Después de un año casi sin sesionar, a los diputados y senadores les cae un manifiesto revolucionario que revisa el trato del ciudadano y el Estado, que abre la puerta al arancelamiento de las universidades (para extranjeros no residentes, según el texto), que legisla sobre el sistema sanitario, desregula los más variados mercados (legaliza, por ejemplo, la reventa de entradas para eventos deportivos), modifica impuestos, autoriza al Poder Ejecutivo a rescindir contratos y facilita trámites como el divorcio de común acuerdo. Toca intereses e ignora otros. Sobrevive, por caso, el régimen de promoción industrial de Tierra del Fuego.
Milei expone a sus rivales a bailar sin descanso.
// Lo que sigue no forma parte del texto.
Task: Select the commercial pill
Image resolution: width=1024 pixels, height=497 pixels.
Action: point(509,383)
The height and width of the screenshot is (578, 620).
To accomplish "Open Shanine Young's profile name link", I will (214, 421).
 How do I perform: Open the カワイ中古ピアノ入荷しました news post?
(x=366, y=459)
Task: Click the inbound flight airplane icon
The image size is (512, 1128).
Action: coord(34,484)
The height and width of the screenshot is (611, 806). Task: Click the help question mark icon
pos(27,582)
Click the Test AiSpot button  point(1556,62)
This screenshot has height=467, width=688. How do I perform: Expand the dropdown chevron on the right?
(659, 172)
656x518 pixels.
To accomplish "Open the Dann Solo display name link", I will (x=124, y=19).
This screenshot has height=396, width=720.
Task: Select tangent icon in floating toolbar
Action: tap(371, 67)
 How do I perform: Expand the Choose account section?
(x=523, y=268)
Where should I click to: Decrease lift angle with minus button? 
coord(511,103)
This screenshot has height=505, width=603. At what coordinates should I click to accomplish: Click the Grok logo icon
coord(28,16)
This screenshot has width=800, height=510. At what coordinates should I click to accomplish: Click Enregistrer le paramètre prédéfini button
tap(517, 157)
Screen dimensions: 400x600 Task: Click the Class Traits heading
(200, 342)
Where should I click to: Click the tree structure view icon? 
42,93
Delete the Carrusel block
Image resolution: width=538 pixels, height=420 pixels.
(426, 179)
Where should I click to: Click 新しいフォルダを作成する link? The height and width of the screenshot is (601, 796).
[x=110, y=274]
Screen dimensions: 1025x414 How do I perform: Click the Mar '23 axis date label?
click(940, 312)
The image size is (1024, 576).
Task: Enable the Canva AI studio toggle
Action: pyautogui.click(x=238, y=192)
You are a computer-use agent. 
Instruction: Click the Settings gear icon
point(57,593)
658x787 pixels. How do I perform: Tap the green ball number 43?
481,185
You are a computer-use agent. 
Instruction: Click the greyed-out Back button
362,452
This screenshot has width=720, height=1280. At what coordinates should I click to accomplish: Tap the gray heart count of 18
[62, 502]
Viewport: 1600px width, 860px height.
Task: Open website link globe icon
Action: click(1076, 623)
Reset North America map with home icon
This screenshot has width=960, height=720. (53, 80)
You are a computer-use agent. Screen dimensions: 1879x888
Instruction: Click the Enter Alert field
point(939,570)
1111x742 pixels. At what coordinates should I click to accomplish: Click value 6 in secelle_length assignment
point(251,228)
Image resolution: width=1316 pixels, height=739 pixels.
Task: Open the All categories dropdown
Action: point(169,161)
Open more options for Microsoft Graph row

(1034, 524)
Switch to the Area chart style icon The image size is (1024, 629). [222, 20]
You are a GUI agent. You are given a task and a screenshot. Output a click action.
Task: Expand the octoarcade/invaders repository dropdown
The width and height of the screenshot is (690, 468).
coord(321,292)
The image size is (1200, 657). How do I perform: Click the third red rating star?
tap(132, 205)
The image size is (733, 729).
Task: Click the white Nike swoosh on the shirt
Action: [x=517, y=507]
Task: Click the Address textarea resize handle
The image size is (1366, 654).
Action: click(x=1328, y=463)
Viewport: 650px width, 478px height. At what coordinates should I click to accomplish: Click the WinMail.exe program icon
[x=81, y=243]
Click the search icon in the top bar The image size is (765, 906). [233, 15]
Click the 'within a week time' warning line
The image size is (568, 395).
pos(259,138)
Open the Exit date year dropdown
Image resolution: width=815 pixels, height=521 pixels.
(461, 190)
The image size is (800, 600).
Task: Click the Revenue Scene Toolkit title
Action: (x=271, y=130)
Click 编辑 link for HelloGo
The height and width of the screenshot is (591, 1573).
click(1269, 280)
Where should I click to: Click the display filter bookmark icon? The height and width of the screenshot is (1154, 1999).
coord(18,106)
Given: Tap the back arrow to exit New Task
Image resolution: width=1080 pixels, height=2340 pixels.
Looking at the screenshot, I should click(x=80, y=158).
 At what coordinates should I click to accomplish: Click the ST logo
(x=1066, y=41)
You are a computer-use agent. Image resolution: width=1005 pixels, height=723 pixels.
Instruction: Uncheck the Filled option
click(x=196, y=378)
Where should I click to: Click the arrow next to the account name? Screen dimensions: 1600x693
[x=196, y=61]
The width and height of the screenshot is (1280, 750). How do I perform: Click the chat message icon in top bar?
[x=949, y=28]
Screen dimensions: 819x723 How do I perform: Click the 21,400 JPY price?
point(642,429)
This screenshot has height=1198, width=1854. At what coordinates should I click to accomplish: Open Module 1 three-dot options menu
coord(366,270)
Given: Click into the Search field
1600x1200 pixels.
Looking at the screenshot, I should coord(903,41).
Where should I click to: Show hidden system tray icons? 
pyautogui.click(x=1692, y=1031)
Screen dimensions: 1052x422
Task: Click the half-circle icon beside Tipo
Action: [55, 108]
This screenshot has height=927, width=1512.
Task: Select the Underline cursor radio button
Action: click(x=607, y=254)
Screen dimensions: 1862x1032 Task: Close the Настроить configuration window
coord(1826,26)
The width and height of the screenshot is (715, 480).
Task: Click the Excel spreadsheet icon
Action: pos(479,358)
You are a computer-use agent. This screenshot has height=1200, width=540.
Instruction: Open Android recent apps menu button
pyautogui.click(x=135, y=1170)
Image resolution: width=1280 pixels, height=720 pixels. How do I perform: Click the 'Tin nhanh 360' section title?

Quiere contrastar su hiperactividad ejecutiva con la demora en la que irremediablemente incurrirán “los políticos” a la hora de someter semejante cuerpo legal a la fuerza ralentizadora del pensamiento ajeno.
La destrucción de las dos grandes coaliciones que monopolizaron la política en este siglo impide imaginar de momento una reacción coordinada. El Presidente juega con la culpa de los derrotados. Habló de espaldas al Palacio al asumir. No aceptó la soga que le tiraron los radicales para revisar “las formas” del DNU, cuyo espíritu decían compartir en un 80 o 90 por ciento. Y la ley ómnibus termina de trazar el campo de la batalla política que diseñó el presidente al que -según su propia confesión- le aburre la política. “¿Van a aliarse los radicales al kirchnerismo para impedirme gobernar?”, ha dicho en reuniones reservadas. ¿Van a inmolarse por la división de poderes los gobernadores a los que la Casa Rosada les cortó el chorro de las transferencias discrecionales y la obra pública?, podría añadir.
Lo que se vislumbra en el horizonte es un tiempo verdaderamente nuevo, marcado por la audacia de un hombre de avasallante vocación transformadora y la incógnita de una oposición balcanizada a la que se le ofrece una llave para cerrar desde adentro las puertas del Congreso.